BEGIN Input records

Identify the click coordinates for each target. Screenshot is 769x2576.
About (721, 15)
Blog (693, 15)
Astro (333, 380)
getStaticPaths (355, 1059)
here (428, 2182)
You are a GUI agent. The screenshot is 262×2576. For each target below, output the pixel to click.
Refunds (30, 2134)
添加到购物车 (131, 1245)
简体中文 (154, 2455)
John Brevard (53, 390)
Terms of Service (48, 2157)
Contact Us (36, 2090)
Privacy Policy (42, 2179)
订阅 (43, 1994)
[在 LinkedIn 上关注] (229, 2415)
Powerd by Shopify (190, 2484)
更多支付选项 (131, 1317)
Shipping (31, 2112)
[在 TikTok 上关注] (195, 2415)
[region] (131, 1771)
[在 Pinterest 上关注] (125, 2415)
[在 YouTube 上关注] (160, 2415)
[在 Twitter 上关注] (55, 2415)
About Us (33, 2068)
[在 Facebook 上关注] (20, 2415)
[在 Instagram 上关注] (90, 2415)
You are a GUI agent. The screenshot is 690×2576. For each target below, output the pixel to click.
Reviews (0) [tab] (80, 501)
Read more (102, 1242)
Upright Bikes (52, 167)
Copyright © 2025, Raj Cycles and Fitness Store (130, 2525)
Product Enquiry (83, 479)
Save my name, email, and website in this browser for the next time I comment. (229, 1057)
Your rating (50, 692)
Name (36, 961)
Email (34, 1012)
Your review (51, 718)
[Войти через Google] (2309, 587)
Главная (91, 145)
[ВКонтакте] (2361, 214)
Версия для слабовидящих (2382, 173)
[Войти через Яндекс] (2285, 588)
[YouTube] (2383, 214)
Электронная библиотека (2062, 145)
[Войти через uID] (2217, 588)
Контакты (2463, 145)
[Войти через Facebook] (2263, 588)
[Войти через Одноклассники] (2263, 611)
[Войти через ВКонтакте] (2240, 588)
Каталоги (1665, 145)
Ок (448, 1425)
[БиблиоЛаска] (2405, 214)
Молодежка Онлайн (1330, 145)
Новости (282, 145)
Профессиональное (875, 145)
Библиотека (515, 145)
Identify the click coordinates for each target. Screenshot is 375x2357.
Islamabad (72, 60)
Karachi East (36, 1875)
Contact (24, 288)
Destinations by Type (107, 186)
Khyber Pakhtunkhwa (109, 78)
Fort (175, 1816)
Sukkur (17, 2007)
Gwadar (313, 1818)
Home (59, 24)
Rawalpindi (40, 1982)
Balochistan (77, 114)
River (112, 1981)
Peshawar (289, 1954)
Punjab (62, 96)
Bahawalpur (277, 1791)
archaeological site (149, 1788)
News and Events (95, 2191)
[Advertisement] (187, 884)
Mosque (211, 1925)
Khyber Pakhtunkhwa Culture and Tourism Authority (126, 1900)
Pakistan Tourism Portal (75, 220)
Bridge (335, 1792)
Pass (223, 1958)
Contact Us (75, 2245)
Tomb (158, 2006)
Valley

END Input records

Problem to solve — Repeat only the lines from the one holding "Screenshot is 375x2357." through the last line of the data.

Output of the exercise —
Identify the click coordinates for each target. Screenshot is 375x2357.
Islamabad (72, 60)
Karachi East (36, 1875)
Contact (24, 288)
Destinations by Type (107, 186)
Khyber Pakhtunkhwa (109, 78)
Fort (175, 1816)
Sukkur (17, 2007)
Gwadar (313, 1818)
Home (59, 24)
Rawalpindi (40, 1982)
Balochistan (77, 114)
River (112, 1981)
Peshawar (289, 1954)
Punjab (62, 96)
Bahawalpur (277, 1791)
archaeological site (149, 1788)
News and Events (95, 2191)
[Advertisement] (187, 884)
Mosque (211, 1925)
Khyber Pakhtunkhwa Culture and Tourism Authority (126, 1900)
Pakistan Tourism Portal (75, 220)
Bridge (335, 1792)
Pass (223, 1958)
Contact Us (75, 2245)
Tomb (158, 2006)
Valley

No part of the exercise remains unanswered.